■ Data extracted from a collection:
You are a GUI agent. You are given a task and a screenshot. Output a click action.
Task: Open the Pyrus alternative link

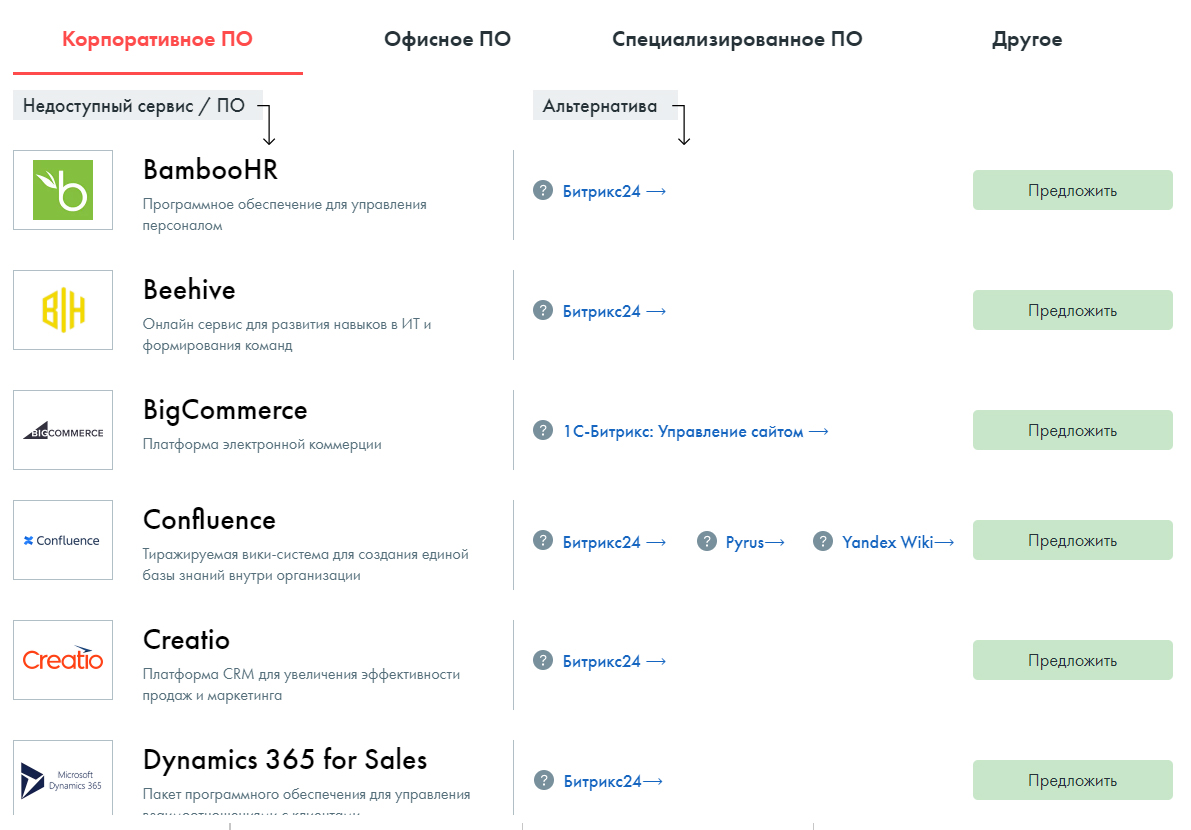pyautogui.click(x=755, y=542)
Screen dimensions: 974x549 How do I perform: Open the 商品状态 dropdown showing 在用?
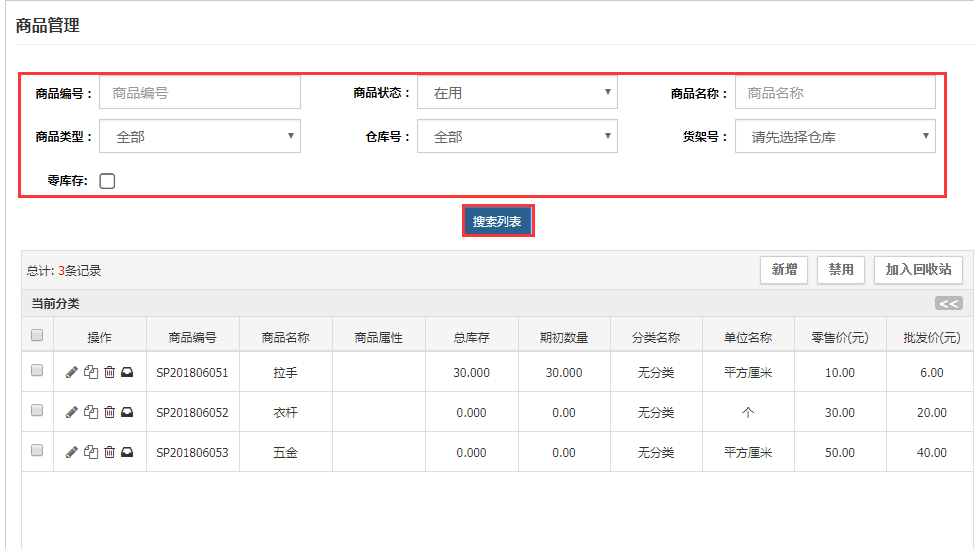[517, 93]
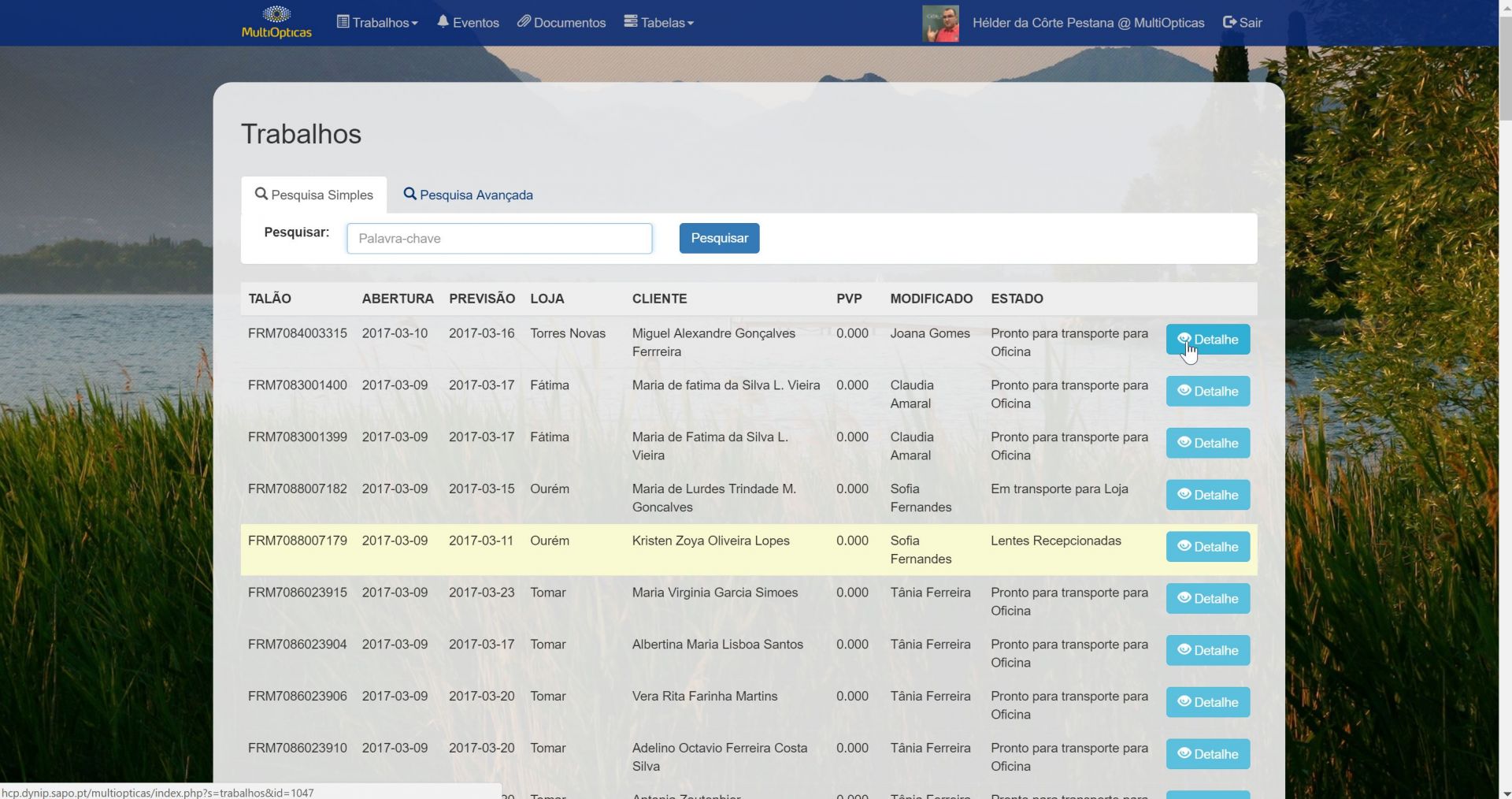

■ WHAT IS BEING ASKED:
Although the records contain pictures, only the text should be copied, exactly as it stands.

■ EXERCISE OUTPUT:
You are a GUI agent. You are given a task and a screenshot. Output a click action.
Task: Open the Pyrus alternative link

pyautogui.click(x=755, y=542)
Screen dimensions: 974x549 How do I perform: Open the 商品状态 dropdown showing 在用?
[517, 93]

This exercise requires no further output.